Accessible, of course, remains a relative term. XO operates in the private aviation marketplace, serving members and clients who can afford to book entire aircraft or purchase individual seats through the company’s mobile app. Still, the shift from rigid, pre-planned routes to fluid, multi-city itineraries represents a genuine change in how globally mobile individuals organize international travel.
The broader luxury travel sector has watched this evolution unfold over the past five years. Major sporting events—once treated as standalone trips—now serve as tentpoles around which affluent travellers construct elaborate international journeys.
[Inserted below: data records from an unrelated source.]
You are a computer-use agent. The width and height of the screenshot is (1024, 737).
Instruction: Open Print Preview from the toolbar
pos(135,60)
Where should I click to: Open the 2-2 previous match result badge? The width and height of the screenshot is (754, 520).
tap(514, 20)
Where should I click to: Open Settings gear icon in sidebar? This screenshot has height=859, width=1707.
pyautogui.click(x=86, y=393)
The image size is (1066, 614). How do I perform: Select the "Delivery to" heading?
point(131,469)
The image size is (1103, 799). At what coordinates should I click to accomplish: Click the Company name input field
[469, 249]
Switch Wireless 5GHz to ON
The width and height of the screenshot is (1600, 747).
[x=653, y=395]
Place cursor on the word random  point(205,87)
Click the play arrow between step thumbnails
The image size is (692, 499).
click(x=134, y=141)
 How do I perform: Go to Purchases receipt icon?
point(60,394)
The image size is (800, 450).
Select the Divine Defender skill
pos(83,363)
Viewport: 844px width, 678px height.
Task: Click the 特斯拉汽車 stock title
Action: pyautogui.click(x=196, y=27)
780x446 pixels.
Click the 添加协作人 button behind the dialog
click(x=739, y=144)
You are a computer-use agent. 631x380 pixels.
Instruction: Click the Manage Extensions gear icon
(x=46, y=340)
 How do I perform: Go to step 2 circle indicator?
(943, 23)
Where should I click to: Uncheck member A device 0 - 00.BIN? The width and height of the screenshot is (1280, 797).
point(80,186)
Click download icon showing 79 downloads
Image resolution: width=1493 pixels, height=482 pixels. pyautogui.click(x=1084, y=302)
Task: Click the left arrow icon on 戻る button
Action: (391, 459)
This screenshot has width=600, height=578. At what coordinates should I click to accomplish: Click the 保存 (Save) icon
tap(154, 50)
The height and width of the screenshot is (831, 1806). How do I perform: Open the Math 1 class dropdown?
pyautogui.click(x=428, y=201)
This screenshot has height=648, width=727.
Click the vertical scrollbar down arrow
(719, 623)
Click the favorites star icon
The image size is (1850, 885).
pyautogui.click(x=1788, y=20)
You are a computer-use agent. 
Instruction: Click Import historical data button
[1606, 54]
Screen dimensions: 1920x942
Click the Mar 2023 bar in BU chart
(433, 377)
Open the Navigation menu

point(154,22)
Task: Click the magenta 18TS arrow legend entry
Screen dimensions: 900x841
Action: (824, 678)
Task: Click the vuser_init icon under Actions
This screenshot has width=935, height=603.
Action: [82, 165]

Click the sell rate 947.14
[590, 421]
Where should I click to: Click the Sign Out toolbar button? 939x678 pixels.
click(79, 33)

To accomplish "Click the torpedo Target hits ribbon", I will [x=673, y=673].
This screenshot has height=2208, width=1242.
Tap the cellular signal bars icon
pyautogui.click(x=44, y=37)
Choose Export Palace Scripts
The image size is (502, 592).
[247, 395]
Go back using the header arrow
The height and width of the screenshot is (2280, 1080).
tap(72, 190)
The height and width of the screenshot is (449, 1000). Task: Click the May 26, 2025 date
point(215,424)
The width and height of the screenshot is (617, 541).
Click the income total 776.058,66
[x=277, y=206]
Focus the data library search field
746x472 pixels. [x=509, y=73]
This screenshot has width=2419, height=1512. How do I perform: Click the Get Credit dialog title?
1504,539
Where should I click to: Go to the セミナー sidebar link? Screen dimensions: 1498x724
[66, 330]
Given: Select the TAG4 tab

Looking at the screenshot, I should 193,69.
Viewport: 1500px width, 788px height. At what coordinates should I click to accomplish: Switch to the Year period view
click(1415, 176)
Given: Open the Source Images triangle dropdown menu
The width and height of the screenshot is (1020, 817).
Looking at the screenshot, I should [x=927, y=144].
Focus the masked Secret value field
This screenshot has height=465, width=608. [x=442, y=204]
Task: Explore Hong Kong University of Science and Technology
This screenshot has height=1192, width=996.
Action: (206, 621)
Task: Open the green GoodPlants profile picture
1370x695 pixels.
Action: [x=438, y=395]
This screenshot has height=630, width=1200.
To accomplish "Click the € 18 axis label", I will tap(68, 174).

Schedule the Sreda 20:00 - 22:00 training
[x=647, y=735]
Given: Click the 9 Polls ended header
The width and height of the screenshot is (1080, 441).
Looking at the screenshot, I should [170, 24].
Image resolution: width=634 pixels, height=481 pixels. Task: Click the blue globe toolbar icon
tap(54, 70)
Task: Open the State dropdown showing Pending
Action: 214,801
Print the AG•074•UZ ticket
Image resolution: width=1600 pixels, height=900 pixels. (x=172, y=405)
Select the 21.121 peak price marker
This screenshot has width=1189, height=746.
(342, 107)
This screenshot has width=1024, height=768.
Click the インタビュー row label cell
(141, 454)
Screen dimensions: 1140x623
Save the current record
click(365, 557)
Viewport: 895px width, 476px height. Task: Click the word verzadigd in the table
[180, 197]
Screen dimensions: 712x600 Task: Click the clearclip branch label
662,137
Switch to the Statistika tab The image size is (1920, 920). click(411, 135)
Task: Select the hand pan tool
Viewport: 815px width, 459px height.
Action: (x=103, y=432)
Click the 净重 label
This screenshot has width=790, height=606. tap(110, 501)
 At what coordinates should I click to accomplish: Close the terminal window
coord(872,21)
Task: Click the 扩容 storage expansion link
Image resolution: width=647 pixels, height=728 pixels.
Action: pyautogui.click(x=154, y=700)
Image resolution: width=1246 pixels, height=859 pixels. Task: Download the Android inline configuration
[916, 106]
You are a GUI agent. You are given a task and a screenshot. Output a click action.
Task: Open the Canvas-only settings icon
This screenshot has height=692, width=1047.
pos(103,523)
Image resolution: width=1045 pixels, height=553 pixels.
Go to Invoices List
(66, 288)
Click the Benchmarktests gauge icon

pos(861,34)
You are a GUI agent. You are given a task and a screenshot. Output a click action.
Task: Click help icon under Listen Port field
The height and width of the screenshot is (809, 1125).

The tournament accelerates the trend by spreading matches across three countries and seven weeks, effectively inviting travellers to extend their stays.
For some Gulf-based travellers, the football provides convenient cover for business travel that might have happened anyway. For others, the tournament offers a reason to bring family along for an extended North American summer holiday, with a few matches woven into the itinerary. Either way, the old model—fly in for the game, fly home the next day—looks increasingly outdated.
By mid-June, XO’s booking data suggested the trend would continue throughout the tournament. As matches progress and teams advance through knockout rounds, the company expects further shifts in travel patterns, particularly among travellers from the three Gulf nations whose teams remain in competition.
The data offers early visibility into how major global events are reshaping international mobility among affluent travellers. Whether this represents a permanent shift or a tournament-specific spike won’t become clear until the final whistle blows in late July. What’s already evident is that for wealthy Gulf travellers this summer, football has become the excuse, not the destination.